Mr Ryan calculated the new thresholds cover 62% of house and unit sales in Brisbane (up from 45%), 55% in Adelaide (from 38%), 59% in Perth (from 41%) and 51% in Hobart (up from 33%).
The new price caps for the FHLDS and Family Home Guarantee are:
- Sydney and the NSW regional centres of Newcastle and Lake Macquarie, and Illawarra – $800,000 (up from $700,000)
- Rest of NSW – $600,000 (up from $450,000)
- Melbourne and Geelong – $700,000 (up from $600,000)
- Rest of Victoria – $500,000 (up from $375,000)
- Brisbane, the Gold Coast and the Sunshine Coast – $600,000 (up from $475,000)
- Rest of Queensland – $450,000 (up from $400,000)
- Perth – $500,000 (up from $400,000)
- Rest of Western Australia – $400,000 (up from $300,000)
- Adelaide – $500,000 (up from $400,000)
- Rest of South Australia – $350,000 (up from $250,000)
- Hobart – $500,000 (up from $400,000)
- Rest of Tasmania – $400,000 (up from $300,000)
- ACT – $500,000 (unchanged)
- Northern Territory – $500,000 (up from $375,000)
- Jervis Bay Territory and Norfolk Island – $550,000 (up from $450,000)
- Christmas Island and Cocos (Keeling) Islands – $400,000 (up from $300,000)
Housing prices have been surging, with Australian Bureau of Statistics data showing residential property prices rose 5.4% in the March quarter – the strongest quarterly growth since late 2009 – and by 7.5% over the year.
The combined value of Australian homes also surpassed the $8 trillion mark for the first time, with the mean price of residential dwellings rising by $39,100 to $779,000 in the March quarter.
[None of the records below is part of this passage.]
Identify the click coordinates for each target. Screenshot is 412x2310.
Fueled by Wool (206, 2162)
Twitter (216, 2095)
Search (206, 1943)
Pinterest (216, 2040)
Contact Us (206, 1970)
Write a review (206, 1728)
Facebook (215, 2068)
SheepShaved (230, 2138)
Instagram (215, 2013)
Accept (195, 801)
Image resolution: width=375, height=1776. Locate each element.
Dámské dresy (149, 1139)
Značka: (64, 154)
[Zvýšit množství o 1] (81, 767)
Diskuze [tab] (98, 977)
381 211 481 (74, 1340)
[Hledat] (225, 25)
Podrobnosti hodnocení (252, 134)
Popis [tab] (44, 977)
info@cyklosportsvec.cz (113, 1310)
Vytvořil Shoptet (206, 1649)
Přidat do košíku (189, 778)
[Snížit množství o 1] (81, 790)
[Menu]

The FHLDS price caps for regional areas also increase from 1 July, with the biggest rises of $150,000 (to $600,000) in NSW and $125,000 (to $500,000) in Victoria.
“The larger increases in thresholds in regional areas reflects that price growth there has outperformed over the past year,” Mr Ryan said.
“So the thresholds have been updated to maintain the relevance of the program in these areas.”
First-home buyers get more time to start building
While the New Home Guarantee price caps remain the same, buyers accessing the next 10,000 places will now have 12 months to start building.
“Due to the enormous success of HomeBuilder and the New Home Guarantee, it has become more difficult to get builds started,” Mr Ryan said.
“So extending this timeline to start builds will reduce the uncertainty and potential for first-home buyers to miss out on the scheme, or have to pay more to start builds on-time.”
Ms Brookfield said extending the build time to 12 months instead of six months was critical.
“The success of HomeBuilder has placed pressure in the supply chain for builders, contractors and suppliers, making it important to provide time for new home projects under this program to start work.”